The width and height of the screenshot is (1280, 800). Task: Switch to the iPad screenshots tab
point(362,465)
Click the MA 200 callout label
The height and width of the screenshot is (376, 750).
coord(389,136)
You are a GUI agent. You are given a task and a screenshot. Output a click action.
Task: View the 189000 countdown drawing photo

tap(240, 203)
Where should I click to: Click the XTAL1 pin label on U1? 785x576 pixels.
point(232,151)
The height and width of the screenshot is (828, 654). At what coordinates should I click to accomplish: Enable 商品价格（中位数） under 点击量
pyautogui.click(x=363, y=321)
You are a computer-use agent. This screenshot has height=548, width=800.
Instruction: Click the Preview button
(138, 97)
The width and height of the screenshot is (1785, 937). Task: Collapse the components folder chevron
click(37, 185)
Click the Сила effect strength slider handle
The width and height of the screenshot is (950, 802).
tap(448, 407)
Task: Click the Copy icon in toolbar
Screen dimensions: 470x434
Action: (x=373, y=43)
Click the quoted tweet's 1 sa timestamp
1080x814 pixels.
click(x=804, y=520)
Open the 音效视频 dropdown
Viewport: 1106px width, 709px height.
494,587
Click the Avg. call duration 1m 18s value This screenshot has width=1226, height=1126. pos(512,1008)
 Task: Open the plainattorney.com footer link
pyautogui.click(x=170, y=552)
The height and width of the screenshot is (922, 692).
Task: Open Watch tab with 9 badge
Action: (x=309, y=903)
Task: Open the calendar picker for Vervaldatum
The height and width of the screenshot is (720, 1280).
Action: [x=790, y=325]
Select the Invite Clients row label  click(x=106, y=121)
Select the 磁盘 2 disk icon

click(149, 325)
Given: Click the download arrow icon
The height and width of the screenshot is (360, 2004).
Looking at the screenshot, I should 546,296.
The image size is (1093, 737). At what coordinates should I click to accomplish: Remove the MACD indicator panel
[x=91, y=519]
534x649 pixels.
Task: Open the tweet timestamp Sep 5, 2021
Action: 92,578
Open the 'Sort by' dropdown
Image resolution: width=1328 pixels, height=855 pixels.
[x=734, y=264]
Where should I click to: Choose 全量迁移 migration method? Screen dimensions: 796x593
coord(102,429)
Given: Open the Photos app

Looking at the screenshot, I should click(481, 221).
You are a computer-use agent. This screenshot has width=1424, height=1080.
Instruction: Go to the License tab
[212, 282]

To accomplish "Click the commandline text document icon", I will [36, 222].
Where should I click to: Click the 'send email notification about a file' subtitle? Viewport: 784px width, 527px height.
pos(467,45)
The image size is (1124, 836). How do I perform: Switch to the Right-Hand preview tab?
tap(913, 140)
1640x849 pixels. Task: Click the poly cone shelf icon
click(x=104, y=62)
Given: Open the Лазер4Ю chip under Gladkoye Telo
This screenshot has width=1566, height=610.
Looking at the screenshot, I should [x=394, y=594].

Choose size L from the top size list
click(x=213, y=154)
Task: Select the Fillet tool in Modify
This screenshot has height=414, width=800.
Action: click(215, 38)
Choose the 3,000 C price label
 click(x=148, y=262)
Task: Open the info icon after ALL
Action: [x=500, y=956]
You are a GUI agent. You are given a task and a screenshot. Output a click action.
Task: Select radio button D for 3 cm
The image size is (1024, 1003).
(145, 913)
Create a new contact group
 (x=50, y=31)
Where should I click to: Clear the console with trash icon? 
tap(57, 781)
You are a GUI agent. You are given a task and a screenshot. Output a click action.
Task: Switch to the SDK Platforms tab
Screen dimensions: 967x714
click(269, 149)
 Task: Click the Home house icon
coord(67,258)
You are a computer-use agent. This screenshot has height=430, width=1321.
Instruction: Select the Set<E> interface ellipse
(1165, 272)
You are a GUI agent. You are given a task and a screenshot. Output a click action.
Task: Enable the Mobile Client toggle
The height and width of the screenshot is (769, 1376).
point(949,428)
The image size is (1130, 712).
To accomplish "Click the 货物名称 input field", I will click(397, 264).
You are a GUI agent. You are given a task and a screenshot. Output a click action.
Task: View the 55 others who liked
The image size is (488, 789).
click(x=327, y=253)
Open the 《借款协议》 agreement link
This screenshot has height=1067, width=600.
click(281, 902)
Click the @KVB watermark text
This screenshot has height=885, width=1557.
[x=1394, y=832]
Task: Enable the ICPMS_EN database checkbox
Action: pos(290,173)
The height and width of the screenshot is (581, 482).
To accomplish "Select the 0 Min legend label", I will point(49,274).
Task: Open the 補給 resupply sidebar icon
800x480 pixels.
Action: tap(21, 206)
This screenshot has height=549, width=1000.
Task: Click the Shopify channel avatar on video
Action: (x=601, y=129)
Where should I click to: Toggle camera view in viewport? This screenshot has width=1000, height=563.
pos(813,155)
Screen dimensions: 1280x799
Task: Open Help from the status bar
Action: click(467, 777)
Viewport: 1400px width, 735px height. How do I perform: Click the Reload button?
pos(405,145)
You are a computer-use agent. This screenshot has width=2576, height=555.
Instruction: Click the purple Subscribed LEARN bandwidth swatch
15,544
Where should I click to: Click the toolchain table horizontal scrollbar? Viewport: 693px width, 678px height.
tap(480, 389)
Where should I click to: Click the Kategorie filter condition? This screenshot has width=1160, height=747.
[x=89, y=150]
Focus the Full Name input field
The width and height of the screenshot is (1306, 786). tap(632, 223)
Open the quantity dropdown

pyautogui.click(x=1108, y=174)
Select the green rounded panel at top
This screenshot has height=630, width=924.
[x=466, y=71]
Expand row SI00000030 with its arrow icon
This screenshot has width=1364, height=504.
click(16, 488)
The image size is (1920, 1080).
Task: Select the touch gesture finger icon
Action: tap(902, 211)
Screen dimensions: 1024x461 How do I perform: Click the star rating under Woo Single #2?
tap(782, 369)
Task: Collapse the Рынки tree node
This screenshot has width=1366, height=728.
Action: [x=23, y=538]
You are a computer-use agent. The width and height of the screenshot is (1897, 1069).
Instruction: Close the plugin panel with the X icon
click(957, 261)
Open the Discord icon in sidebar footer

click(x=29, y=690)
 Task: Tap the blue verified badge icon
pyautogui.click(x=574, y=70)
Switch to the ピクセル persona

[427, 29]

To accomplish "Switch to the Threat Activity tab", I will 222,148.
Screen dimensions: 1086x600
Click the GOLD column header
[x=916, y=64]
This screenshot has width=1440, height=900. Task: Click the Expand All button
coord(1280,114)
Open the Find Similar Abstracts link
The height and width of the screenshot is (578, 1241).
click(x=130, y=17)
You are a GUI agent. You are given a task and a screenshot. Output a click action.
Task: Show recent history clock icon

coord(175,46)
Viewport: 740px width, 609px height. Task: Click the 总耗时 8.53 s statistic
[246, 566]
• • • •
> _AIM OF THE EXERCISE_: Give back all of the records exactly as they were provided above.

> _ANSWER_:
The width and height of the screenshot is (1280, 800). Task: Switch to the iPad screenshots tab
point(362,465)
Click the MA 200 callout label
The height and width of the screenshot is (376, 750).
coord(389,136)
You are a GUI agent. You are given a task and a screenshot. Output a click action.
Task: View the 189000 countdown drawing photo

tap(240, 203)
Where should I click to: Click the XTAL1 pin label on U1? 785x576 pixels.
point(232,151)
The height and width of the screenshot is (828, 654). At what coordinates should I click to accomplish: Enable 商品价格（中位数） under 点击量
pyautogui.click(x=363, y=321)
You are a computer-use agent. This screenshot has height=548, width=800.
Instruction: Click the Preview button
(138, 97)
The width and height of the screenshot is (1785, 937). Task: Collapse the components folder chevron
click(37, 185)
Click the Сила effect strength slider handle
The width and height of the screenshot is (950, 802).
tap(448, 407)
Task: Click the Copy icon in toolbar
Screen dimensions: 470x434
Action: (x=373, y=43)
Click the quoted tweet's 1 sa timestamp
1080x814 pixels.
click(x=804, y=520)
Open the 音效视频 dropdown
Viewport: 1106px width, 709px height.
494,587
Click the Avg. call duration 1m 18s value This screenshot has width=1226, height=1126. pos(512,1008)
 Task: Open the plainattorney.com footer link
pyautogui.click(x=170, y=552)
The height and width of the screenshot is (922, 692).
Task: Open Watch tab with 9 badge
Action: (x=309, y=903)
Task: Open the calendar picker for Vervaldatum
The height and width of the screenshot is (720, 1280).
Action: [x=790, y=325]
Select the Invite Clients row label  click(x=106, y=121)
Select the 磁盘 2 disk icon

click(149, 325)
Given: Click the download arrow icon
The height and width of the screenshot is (360, 2004).
Looking at the screenshot, I should 546,296.
The image size is (1093, 737). At what coordinates should I click to accomplish: Remove the MACD indicator panel
[x=91, y=519]
534x649 pixels.
Task: Open the tweet timestamp Sep 5, 2021
Action: 92,578
Open the 'Sort by' dropdown
Image resolution: width=1328 pixels, height=855 pixels.
[x=734, y=264]
Where should I click to: Choose 全量迁移 migration method? Screen dimensions: 796x593
coord(102,429)
Given: Open the Photos app

Looking at the screenshot, I should click(481, 221).
You are a computer-use agent. This screenshot has width=1424, height=1080.
Instruction: Go to the License tab
[212, 282]

To accomplish "Click the commandline text document icon", I will [36, 222].
Where should I click to: Click the 'send email notification about a file' subtitle? Viewport: 784px width, 527px height.
pos(467,45)
The image size is (1124, 836). How do I perform: Switch to the Right-Hand preview tab?
tap(913, 140)
1640x849 pixels. Task: Click the poly cone shelf icon
click(x=104, y=62)
Given: Open the Лазер4Ю chip under Gladkoye Telo
This screenshot has width=1566, height=610.
Looking at the screenshot, I should [x=394, y=594].

Choose size L from the top size list
click(x=213, y=154)
Task: Select the Fillet tool in Modify
This screenshot has height=414, width=800.
Action: click(215, 38)
Choose the 3,000 C price label
 click(x=148, y=262)
Task: Open the info icon after ALL
Action: [x=500, y=956]
You are a GUI agent. You are given a task and a screenshot. Output a click action.
Task: Select radio button D for 3 cm
The image size is (1024, 1003).
(145, 913)
Create a new contact group
 (x=50, y=31)
Where should I click to: Clear the console with trash icon? 
tap(57, 781)
You are a GUI agent. You are given a task and a screenshot. Output a click action.
Task: Switch to the SDK Platforms tab
Screen dimensions: 967x714
click(269, 149)
 Task: Click the Home house icon
coord(67,258)
You are a computer-use agent. This screenshot has height=430, width=1321.
Instruction: Select the Set<E> interface ellipse
(1165, 272)
You are a GUI agent. You are given a task and a screenshot. Output a click action.
Task: Enable the Mobile Client toggle
The height and width of the screenshot is (769, 1376).
point(949,428)
The image size is (1130, 712).
To accomplish "Click the 货物名称 input field", I will click(397, 264).
You are a GUI agent. You are given a task and a screenshot. Output a click action.
Task: View the 55 others who liked
The image size is (488, 789).
click(x=327, y=253)
Open the 《借款协议》 agreement link
This screenshot has height=1067, width=600.
click(281, 902)
Click the @KVB watermark text
This screenshot has height=885, width=1557.
[x=1394, y=832]
Task: Enable the ICPMS_EN database checkbox
Action: pos(290,173)
The height and width of the screenshot is (581, 482).
To accomplish "Select the 0 Min legend label", I will point(49,274).
Task: Open the 補給 resupply sidebar icon
800x480 pixels.
Action: tap(21, 206)
This screenshot has height=549, width=1000.
Task: Click the Shopify channel avatar on video
Action: (x=601, y=129)
Where should I click to: Toggle camera view in viewport? This screenshot has width=1000, height=563.
pos(813,155)
Screen dimensions: 1280x799
Task: Open Help from the status bar
Action: click(467, 777)
Viewport: 1400px width, 735px height. How do I perform: Click the Reload button?
pos(405,145)
You are a computer-use agent. This screenshot has width=2576, height=555.
Instruction: Click the purple Subscribed LEARN bandwidth swatch
15,544
Where should I click to: Click the toolchain table horizontal scrollbar? Viewport: 693px width, 678px height.
tap(480, 389)
Where should I click to: Click the Kategorie filter condition? This screenshot has width=1160, height=747.
[x=89, y=150]
Focus the Full Name input field
The width and height of the screenshot is (1306, 786). tap(632, 223)
Open the quantity dropdown

pyautogui.click(x=1108, y=174)
Select the green rounded panel at top
This screenshot has height=630, width=924.
[x=466, y=71]
Expand row SI00000030 with its arrow icon
This screenshot has width=1364, height=504.
click(16, 488)
The image size is (1920, 1080).
Task: Select the touch gesture finger icon
Action: tap(902, 211)
Screen dimensions: 1024x461 How do I perform: Click the star rating under Woo Single #2?
tap(782, 369)
Task: Collapse the Рынки tree node
This screenshot has width=1366, height=728.
Action: [x=23, y=538]
You are a computer-use agent. The width and height of the screenshot is (1897, 1069).
Instruction: Close the plugin panel with the X icon
click(957, 261)
Open the Discord icon in sidebar footer

click(x=29, y=690)
 Task: Tap the blue verified badge icon
pyautogui.click(x=574, y=70)
Switch to the ピクセル persona

[427, 29]

To accomplish "Switch to the Threat Activity tab", I will 222,148.
Screen dimensions: 1086x600
Click the GOLD column header
[x=916, y=64]
This screenshot has width=1440, height=900. Task: Click the Expand All button
coord(1280,114)
Open the Find Similar Abstracts link
The height and width of the screenshot is (578, 1241).
click(x=130, y=17)
You are a GUI agent. You are given a task and a screenshot. Output a click action.
Task: Show recent history clock icon

coord(175,46)
Viewport: 740px width, 609px height. Task: Click the 总耗时 8.53 s statistic
[246, 566]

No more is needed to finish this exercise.